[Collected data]
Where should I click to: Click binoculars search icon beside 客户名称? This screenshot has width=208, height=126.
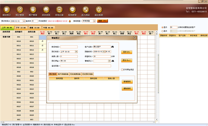coord(113,47)
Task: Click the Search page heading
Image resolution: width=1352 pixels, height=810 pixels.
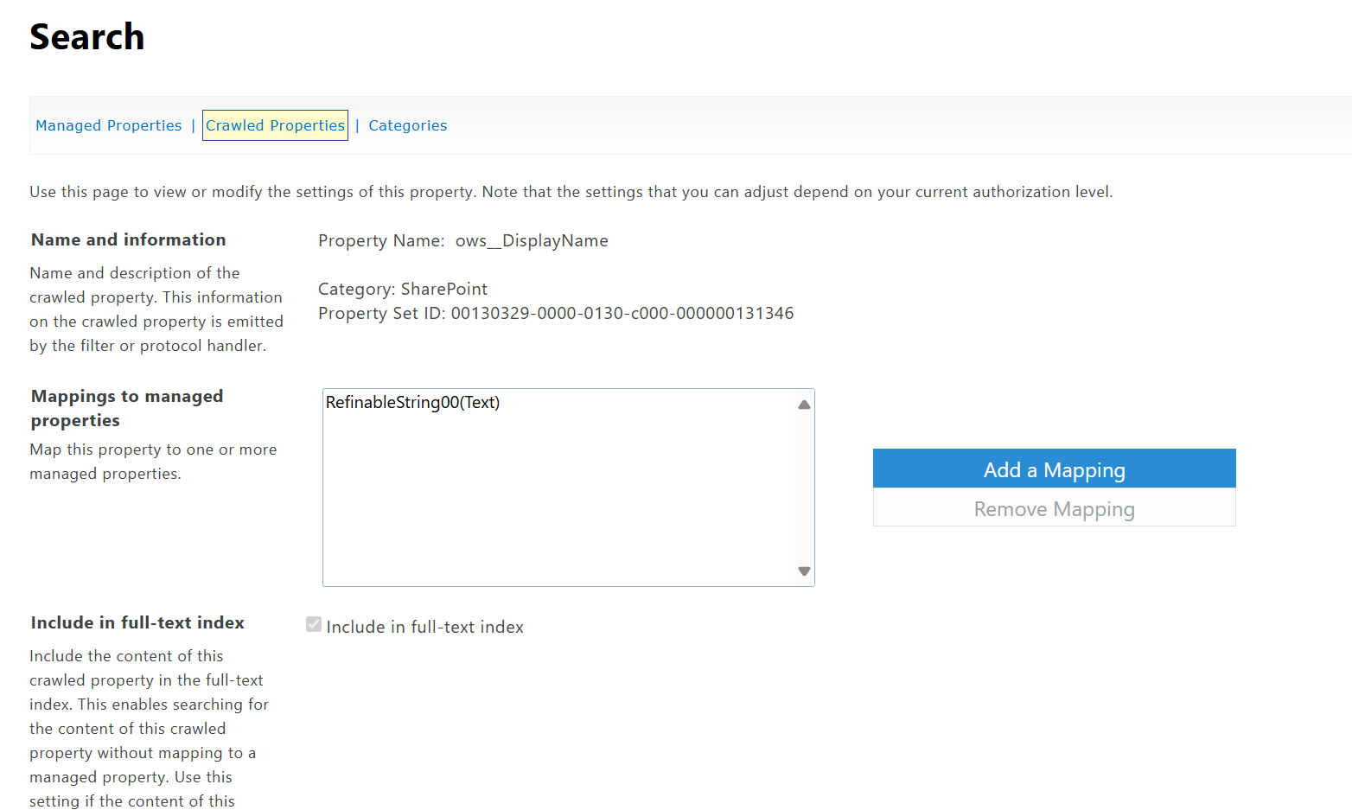Action: pos(86,36)
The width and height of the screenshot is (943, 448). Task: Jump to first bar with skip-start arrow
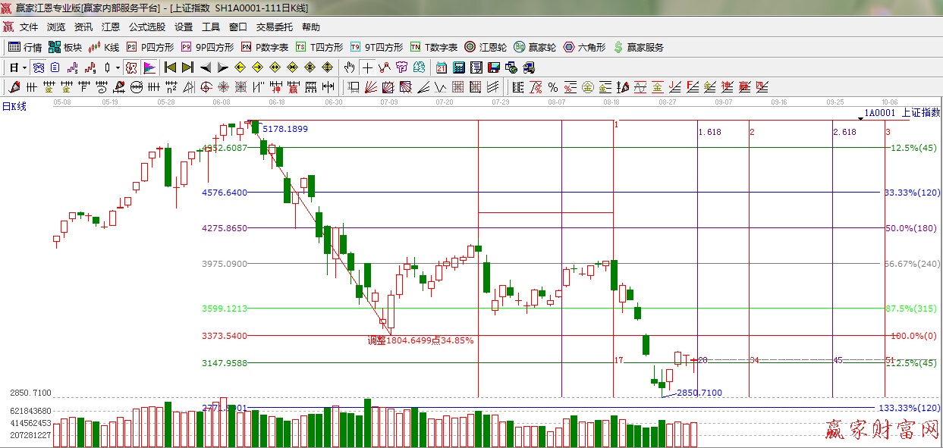coord(171,67)
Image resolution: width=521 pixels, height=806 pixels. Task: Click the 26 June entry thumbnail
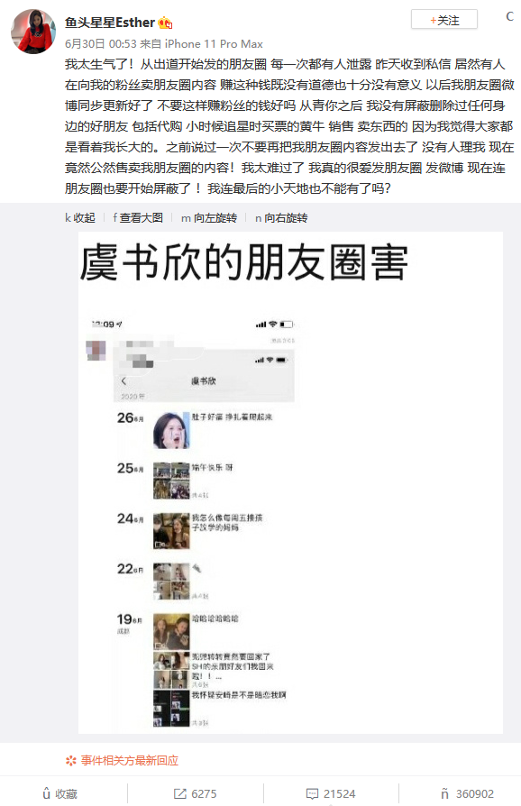tap(171, 430)
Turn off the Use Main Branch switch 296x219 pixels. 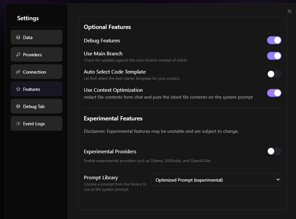point(274,56)
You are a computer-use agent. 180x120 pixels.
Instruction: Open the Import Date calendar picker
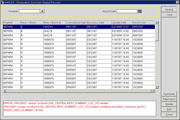point(139,11)
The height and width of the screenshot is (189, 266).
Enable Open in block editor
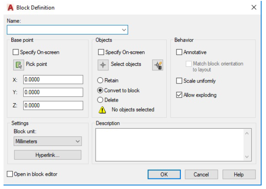click(10, 174)
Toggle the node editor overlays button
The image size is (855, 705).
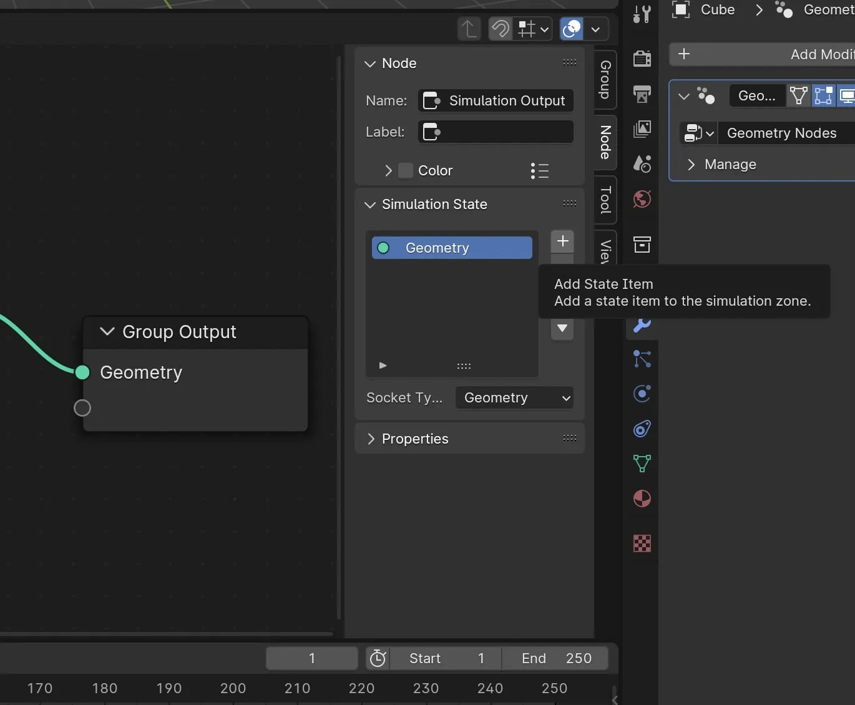tap(572, 29)
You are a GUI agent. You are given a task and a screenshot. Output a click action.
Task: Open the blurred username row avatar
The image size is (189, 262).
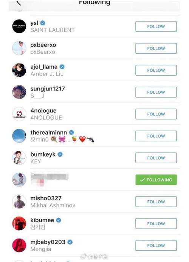[x=19, y=180]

▶ EXERCISE AIM:
Where a line above contains the string "agent", tally it, then give the number alone.

▶ RESPONSE FOR THIS EXERCISE:
2